Sieht bei mir auch ganz gut aus, ich komme wohl mit Yak und Sohn.


Gruß

Dirk


----------



## Wildshark (27. Mai 2009)

*AW: BB Treffen in Rathekau*

Moin Moin

Ich glaub mich knutscht ne Forelle!!!

Ich habe frei!!!!!! Bin Dabei!:m
Aber nur vom Land,weil ich ja nicht mit meinem Boot auf dem See darf!
Aber Schwarzwusel ist ja auch zufuß!!!!

Bis denne|wavey:


----------



## Schwarzwusel (27. Mai 2009)

*AW: BB Treffen in Rathekau*



Wildshark schrieb:


> Ich habe frei!!!!!! Bin Dabei!:m


 Schönes Ding Sharky !!! #6


----------



## Blindfischer (8. Juni 2009)

*AW: BB Treffen in Rathekau*

So, ich bin leider raus (inklusive Sohnemann)

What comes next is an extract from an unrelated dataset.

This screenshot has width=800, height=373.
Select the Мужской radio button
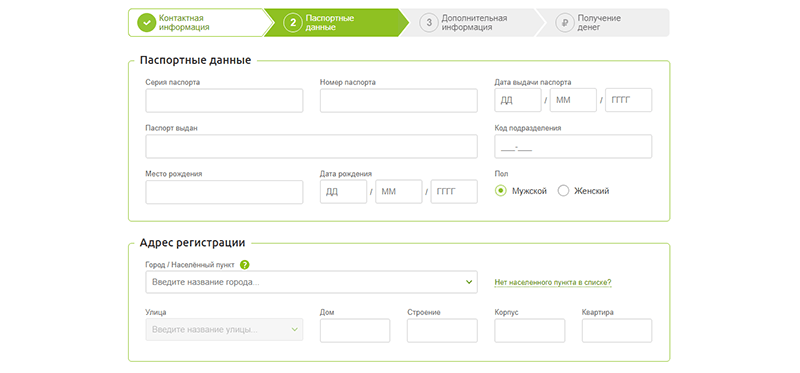tap(501, 191)
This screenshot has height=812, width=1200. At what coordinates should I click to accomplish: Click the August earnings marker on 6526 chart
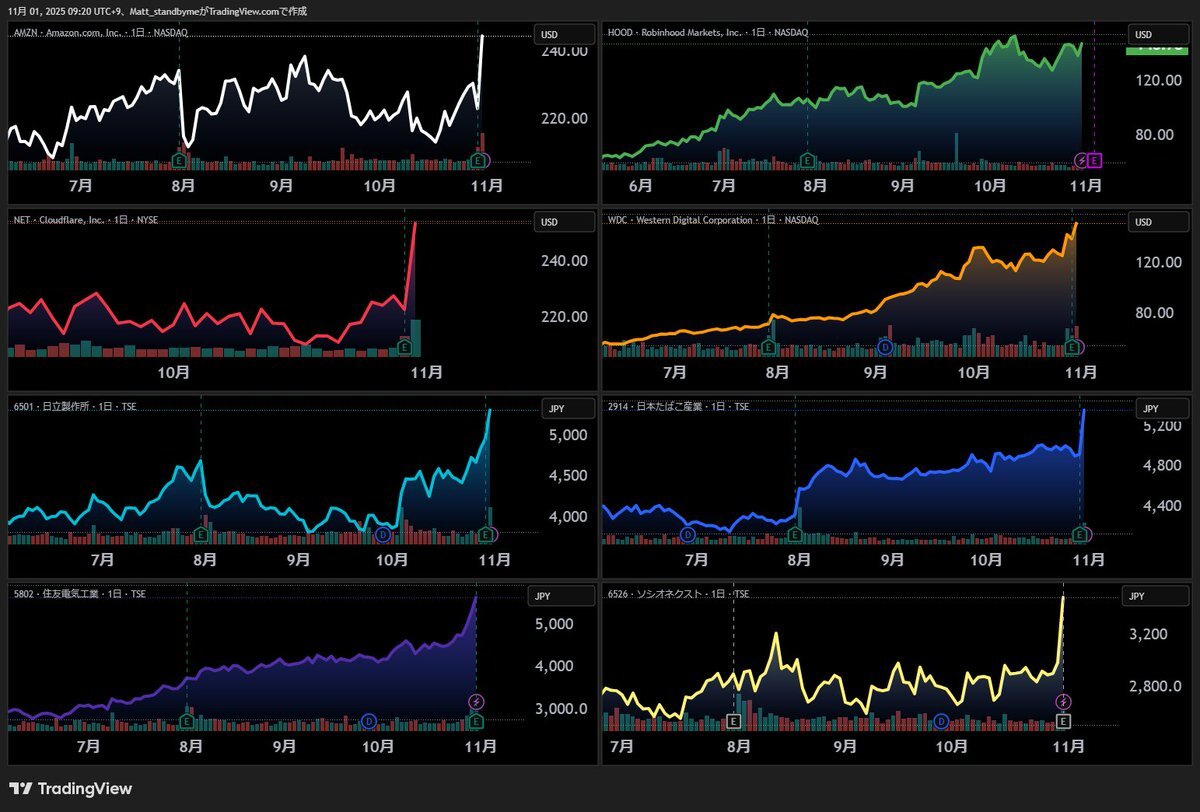(734, 720)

Ich muß am 14. wieder nach Taiwanesien und bin erst am 21. zurück.#q

Macht man ordentlich Bilders und fangt n paar schöne Fische.

Gruß


----------



## Wildshark (13. Juni 2009)

*AW: BB Treffen in Rathekau*

Moin

Das ding steigt doch am Donnerstag oder?

Kann mir jemand einen Schnurkorb für den abend leihen?
Will ja mit Schwarzwusel den Teich von land aus unsicher machen!!!

Gruß
Torsten


----------



## hornhechteutin (14. Juni 2009)

*AW: BB Treffen in Rathekau*

Moin Moin ,
klar steigt die Sache und mein BB ist schon aufgerötelt :q:q . Hatte nur nicht so viel Zeit die letzten Tage beruflich und private Dinge gingen vor :q


Gruß aus Eutin
Micha


----------



## macmarco (14. Juni 2009)

*AW: BB Treffen in Rathekau*

Und ich muss mich leider abmelden    
Werde gaaaanz vielleicht mal ganz kurz nach der Arbeit langschauen....


----------



## AndreasG (14. Juni 2009)

*AW: BB Treffen in Rathekau*



hornhechteutin schrieb:


> klar steigt die Sache und mein BB ist schon aufgerötelt :q:q .
> Gruß aus Eutin
> Micha



Na dann sollte der Rest der Truppe mal Abstand halten, nicht das noch einer Röteln bekommt. #h

Gruß
Andreas


----------



## Wildshark (14. Juni 2009)

*AW: BB Treffen in Rathekau*

Und keiner kann dem netten "SHARKY" einen Schnurkorb leihen???:c

Gruß 
Torsten


----------



## macmarco (14. Juni 2009)

*AW: BB Treffen in Rathekau*



Wildshark schrieb:


> Und keiner kann dem netten "SHARKY" einen Schnurkorb leihen???:c
> 
> Gruß
> Torsten



|pftroest:|pftroest:|pftroest:
hmm... hast du Peter mal gefragt???


----------



## hornhechteutin (17. Juni 2009)

*AW: BB Treffen in Rathekau*

Moin Moin,
so Leute alles fertig gepackt und wird dann morgen Mittag ins Auto befördert :q . Bin dann wenn alles klappt gegen 17 - 17,15 da und freu mich schon tierisch :q

Gruß aus Eutin
Micha


----------



## Wildshark (17. Juni 2009)

*AW: BB Treffen in Rathekau*

Ich auch !!!

Bis morgen!!


----------



## Schwarzwusel (17. Juni 2009)

*AW: BB Treffen in Rathekau*

Und ich erstmal....
Bis moinsens !! 

Wer kömmt überhaupt alles ??? #c


----------



## macmarco (18. Juni 2009)

*AW: BB Treffen in Rathekau*

Uuuuuuund?? Will wat hören


----------



## scripophix (18. Juni 2009)

*AW: BB Treffen in Rathekau*

Ist noch zu früh, die verpacken den Fisch noch...


----------



## macmarco (19. Juni 2009)

*AW: BB Treffen in Rathekau*



scripophix schrieb:


> Ist noch zu früh, die verpacken den Fisch noch...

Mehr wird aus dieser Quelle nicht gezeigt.